Senior sociology majors are conducting research and developing recommendations for their academic capstone that will increase the social impact of several community organizations, non-profits and school programs.
“Senior Seminar: Research Practicum,” taught by Professor of Sociology Jack Harris, is designed to give sociology students the opportunity to apply the skills they have gained in their four years at HWS. Harris says the class is a true capstone experience because it allows students to engage deeply in their academic disciplines through partnership with members of the community. He also believes their projects will make a significant impact on the organizations.
On Jan. 30, Katie Flowers, director of the Center for Community Engagement and Service Learning, (CCESL) invited Ontario County community leaders to attend Harris’ seminar and outline some of the projects that students could work on. They included:
Carol Urbaitis, vice president of enrollment at Finger Lakes Community College (FLCC) and Leigh Principio Pitifer ’84, P’13, P’18, FLCC Campus Center Specialist, presented their project, “FLCC/ HWS – Maximizing the Pulteney Street Connection.” The project asks where FLCC and HWS can identify and develop opportunities to have a more collaborative partnership.

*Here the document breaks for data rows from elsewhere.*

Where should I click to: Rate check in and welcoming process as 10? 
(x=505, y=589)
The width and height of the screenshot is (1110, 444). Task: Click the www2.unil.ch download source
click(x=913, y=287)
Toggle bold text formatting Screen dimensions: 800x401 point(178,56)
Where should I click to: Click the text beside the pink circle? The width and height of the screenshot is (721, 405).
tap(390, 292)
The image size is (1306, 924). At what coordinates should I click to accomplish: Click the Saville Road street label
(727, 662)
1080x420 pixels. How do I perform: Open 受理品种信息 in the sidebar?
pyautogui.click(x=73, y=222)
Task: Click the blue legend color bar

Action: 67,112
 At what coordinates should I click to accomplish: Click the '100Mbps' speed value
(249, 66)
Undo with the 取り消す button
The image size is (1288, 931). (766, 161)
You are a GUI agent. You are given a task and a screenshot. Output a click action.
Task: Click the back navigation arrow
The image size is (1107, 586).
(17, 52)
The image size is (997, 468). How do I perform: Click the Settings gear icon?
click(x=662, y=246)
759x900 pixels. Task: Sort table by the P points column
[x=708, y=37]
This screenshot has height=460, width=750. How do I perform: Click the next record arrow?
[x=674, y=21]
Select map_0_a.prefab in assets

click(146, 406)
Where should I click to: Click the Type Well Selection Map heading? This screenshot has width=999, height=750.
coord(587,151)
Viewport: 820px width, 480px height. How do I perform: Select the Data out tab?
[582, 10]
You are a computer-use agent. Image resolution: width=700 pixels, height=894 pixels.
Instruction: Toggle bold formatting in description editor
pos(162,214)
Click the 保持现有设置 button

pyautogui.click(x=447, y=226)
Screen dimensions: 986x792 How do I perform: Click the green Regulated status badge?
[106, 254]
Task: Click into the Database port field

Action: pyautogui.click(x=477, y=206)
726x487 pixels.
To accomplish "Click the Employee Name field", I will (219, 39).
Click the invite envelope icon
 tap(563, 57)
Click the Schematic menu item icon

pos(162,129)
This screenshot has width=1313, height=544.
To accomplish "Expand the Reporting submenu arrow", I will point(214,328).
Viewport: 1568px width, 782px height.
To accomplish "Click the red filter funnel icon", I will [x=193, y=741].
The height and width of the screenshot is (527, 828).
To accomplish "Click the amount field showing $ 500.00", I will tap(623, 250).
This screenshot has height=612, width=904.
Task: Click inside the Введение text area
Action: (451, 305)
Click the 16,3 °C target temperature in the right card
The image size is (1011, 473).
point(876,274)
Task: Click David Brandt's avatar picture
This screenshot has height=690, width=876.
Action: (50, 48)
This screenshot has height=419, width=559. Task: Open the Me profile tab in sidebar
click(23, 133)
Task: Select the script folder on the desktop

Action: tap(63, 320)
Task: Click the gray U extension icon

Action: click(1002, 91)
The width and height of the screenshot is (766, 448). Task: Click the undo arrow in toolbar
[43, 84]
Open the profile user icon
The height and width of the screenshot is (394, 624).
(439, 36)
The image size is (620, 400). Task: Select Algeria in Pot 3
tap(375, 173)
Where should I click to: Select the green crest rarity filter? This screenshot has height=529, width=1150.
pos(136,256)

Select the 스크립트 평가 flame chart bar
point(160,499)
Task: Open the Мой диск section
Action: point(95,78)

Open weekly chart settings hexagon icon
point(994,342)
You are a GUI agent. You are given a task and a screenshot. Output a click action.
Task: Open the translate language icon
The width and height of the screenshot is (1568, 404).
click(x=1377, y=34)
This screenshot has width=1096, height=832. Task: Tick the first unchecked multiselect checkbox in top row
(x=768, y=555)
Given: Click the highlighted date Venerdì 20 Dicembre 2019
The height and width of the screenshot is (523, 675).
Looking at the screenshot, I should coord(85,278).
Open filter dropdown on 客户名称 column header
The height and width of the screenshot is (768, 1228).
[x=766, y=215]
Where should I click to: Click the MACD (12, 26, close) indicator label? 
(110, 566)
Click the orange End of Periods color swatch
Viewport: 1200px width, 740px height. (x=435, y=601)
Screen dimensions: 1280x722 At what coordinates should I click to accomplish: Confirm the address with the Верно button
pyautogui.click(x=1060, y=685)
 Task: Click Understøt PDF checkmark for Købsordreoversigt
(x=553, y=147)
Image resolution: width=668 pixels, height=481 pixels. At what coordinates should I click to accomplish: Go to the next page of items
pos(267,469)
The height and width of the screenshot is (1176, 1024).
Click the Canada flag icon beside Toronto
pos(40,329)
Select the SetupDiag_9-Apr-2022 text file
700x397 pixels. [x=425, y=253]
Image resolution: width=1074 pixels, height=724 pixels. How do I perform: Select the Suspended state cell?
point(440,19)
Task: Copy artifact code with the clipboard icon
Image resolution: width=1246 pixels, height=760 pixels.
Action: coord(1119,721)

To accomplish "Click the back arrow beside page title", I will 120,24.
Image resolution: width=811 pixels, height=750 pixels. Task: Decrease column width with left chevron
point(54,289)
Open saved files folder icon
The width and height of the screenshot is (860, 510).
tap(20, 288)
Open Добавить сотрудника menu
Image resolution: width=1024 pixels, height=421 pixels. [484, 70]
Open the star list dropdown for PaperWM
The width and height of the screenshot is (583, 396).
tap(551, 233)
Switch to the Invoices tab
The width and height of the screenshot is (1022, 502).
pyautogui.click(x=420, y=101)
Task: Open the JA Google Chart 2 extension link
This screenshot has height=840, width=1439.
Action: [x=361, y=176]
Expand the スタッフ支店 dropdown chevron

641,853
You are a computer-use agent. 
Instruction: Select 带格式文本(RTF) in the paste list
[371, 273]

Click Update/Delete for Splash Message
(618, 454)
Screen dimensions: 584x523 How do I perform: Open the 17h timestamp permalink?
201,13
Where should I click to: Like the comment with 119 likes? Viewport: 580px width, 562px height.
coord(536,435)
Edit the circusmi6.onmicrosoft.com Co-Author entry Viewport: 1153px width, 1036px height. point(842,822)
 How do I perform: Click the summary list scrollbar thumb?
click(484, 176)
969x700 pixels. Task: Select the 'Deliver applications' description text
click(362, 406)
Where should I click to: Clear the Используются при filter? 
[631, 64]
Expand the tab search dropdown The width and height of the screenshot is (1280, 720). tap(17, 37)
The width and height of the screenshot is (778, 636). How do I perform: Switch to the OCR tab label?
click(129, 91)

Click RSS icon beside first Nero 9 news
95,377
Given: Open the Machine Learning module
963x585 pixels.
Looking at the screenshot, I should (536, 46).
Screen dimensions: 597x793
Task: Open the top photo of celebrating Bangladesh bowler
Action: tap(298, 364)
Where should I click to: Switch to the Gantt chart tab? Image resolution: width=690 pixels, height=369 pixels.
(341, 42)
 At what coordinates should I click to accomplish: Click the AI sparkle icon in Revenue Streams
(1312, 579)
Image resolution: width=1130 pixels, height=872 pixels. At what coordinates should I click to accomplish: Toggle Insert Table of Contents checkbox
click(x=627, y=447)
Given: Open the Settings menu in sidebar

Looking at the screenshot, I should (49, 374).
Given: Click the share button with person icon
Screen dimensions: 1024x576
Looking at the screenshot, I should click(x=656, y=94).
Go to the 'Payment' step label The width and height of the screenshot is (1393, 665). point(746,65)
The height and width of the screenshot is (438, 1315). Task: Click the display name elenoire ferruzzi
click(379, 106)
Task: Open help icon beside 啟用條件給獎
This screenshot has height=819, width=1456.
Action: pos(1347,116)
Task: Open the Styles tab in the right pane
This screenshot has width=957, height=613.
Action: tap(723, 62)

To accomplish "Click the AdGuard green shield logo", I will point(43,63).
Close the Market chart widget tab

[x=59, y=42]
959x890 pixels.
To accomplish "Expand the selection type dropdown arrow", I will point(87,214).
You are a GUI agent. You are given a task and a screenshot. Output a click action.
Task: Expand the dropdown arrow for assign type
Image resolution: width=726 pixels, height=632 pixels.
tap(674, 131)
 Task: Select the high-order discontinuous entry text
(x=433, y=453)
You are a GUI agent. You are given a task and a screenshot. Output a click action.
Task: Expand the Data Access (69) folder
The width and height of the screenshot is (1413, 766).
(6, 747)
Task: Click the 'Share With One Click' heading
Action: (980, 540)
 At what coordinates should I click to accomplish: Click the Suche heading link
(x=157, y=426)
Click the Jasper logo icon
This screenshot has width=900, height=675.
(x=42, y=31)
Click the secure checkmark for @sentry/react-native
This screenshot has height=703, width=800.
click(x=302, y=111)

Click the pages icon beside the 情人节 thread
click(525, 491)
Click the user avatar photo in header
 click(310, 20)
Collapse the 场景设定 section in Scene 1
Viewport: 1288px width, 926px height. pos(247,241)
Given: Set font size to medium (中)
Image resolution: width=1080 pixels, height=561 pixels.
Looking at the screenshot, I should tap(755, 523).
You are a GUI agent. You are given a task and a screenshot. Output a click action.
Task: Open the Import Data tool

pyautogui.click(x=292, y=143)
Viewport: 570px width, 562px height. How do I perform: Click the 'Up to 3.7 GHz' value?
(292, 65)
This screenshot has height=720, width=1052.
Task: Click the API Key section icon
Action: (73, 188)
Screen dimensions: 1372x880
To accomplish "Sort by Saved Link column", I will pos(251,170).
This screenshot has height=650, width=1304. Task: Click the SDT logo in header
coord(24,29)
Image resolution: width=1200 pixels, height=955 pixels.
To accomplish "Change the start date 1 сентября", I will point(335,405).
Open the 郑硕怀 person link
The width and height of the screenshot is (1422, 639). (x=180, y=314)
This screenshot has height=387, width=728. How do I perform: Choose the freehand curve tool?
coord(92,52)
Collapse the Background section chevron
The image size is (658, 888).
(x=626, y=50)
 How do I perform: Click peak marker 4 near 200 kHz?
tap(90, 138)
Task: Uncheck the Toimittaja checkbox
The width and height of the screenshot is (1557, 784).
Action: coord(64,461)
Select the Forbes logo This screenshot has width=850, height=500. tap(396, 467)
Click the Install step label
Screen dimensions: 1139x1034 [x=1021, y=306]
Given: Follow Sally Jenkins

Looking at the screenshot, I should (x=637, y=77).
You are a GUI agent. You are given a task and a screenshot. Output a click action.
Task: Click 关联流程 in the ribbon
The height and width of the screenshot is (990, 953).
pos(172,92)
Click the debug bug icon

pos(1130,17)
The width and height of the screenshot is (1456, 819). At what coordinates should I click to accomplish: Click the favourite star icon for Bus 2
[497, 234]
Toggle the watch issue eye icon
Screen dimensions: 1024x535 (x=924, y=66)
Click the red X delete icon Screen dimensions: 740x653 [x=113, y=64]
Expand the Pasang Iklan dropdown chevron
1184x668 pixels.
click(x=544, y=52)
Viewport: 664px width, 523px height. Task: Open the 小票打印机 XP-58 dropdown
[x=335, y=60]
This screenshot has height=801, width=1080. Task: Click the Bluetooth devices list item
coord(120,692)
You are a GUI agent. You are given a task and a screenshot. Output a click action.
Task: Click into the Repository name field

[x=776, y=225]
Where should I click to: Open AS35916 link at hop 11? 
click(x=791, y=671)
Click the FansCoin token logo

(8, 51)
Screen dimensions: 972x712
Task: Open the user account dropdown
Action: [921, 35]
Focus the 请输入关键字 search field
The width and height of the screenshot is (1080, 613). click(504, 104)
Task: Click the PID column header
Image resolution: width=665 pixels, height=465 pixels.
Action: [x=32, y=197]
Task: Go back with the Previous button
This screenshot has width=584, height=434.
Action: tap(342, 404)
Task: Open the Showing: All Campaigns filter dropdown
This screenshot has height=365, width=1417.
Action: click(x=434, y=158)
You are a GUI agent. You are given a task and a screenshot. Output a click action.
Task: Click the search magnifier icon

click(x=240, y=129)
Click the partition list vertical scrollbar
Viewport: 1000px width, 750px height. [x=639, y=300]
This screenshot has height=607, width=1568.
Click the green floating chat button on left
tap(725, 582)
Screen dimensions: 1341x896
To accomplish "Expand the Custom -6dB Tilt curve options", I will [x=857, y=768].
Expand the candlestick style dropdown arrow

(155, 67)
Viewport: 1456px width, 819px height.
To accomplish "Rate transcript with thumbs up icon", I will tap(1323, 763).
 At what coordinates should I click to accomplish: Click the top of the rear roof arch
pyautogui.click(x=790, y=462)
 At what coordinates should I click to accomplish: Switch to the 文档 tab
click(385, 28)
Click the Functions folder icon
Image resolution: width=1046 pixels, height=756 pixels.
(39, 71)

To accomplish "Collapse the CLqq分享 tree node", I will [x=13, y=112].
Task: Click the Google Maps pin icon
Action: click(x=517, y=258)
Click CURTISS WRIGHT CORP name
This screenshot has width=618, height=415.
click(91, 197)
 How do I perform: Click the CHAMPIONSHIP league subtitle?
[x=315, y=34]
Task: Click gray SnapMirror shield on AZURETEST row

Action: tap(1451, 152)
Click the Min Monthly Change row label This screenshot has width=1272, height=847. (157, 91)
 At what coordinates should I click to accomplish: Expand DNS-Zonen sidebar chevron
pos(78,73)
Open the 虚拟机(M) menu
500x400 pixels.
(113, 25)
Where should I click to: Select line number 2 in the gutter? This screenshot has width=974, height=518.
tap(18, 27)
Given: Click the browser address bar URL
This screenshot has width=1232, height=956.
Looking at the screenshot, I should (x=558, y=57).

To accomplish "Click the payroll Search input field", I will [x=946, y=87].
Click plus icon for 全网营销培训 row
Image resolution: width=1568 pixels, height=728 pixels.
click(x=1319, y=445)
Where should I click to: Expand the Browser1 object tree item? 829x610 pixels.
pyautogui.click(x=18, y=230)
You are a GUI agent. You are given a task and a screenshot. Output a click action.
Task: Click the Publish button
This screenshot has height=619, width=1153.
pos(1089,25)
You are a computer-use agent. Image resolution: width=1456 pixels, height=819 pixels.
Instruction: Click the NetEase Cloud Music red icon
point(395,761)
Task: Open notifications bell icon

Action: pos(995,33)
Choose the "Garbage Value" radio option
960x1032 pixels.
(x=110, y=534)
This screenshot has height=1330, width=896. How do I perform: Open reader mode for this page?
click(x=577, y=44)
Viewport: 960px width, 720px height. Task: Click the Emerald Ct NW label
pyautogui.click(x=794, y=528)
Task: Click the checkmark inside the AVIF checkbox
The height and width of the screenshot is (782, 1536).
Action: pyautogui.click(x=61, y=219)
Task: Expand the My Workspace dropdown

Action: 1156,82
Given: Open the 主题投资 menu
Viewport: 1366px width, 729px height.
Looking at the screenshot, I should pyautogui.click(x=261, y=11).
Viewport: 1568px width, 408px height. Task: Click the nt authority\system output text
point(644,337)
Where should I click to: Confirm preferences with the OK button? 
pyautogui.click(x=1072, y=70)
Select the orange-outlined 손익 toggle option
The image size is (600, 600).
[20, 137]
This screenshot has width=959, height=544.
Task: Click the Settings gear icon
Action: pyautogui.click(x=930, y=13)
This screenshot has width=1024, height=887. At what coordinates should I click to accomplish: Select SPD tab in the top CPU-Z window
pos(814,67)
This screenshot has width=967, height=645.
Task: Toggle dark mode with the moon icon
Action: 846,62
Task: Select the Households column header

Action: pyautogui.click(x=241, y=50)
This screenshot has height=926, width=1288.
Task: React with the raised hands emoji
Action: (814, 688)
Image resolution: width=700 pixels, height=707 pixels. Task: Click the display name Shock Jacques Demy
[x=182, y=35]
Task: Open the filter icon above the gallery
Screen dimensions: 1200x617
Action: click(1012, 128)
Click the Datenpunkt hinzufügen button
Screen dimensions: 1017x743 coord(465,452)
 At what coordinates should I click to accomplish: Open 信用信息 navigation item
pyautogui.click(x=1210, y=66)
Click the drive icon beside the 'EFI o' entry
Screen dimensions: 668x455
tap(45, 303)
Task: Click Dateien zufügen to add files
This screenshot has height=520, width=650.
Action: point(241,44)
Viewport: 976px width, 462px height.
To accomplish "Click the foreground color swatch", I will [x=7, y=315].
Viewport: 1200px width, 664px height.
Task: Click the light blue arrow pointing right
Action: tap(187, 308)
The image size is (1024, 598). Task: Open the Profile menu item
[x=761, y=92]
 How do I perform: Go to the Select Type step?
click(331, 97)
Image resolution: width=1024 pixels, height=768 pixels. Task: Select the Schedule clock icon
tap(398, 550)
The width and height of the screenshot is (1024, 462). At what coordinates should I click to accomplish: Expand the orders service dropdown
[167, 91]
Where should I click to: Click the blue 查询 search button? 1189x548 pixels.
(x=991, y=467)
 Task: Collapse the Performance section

Kari Buch, regional director of United Way of Greater Rochester, presented her project, “Exploring further engagement with HWS.” Burch’s proposal asks students to analyze methods that could be used to engage the college student population as potential donors.
Gregory Baker ‘00, principal of Geneva High School, presented “Alternative Education in Geneva.” He proposed students analyze and recommend early education intervention programs that could increase the number of students who graduate from high school.
Bill Lamb, director of services at Catholic Charities of the Finger Lakes and Rabbi Anne Landowne, presented “Project Promise – Ontario County Embraces Reality of, and Collaborative Ways to Address, Homelessness.” The project asks students to identify untapped resources in the community that can be leveraged to provide housing for homeless families.
Professor Emeritus of Sociology and Anthropology Jim Spates presented his work with the Dove Block Restoration Group and the effort to restore the building in downtown Geneva, as well as make a third-floor memorial to the impressionist painter Arthur Dove. His proposal asks students to research the potential impact of an “arts and culture trail” marketing strategy.
Chris Lavin ’81, executive director of the Geneva Community Center and Boys & Girls Club, proposed students identify ways to increase funding for the organization without increasing the cost of access for families.
Jeremy Wattles, associate director of CCESL, proposed students create an impact assessment report for America Counts to determine what affect one-on-one tutoring in math has on students’ performance in school.
The 23 students in the class will form groups of 3 or 4, select one of the projects to study and will partner with the area leaders to explore possible solutions. Along with the local community-impact of these projects, Flowers says during the course of the semester the students will conduct research that has the potential to contribute to sociology journals and national organizations.
Students will be invited to present their research at both the Senior Symposium on April, 14 and the Community Engaged Scholarship Forum on May, 2 where they can share their findings and celebrate the positive potential of academically supported collaborations with the community.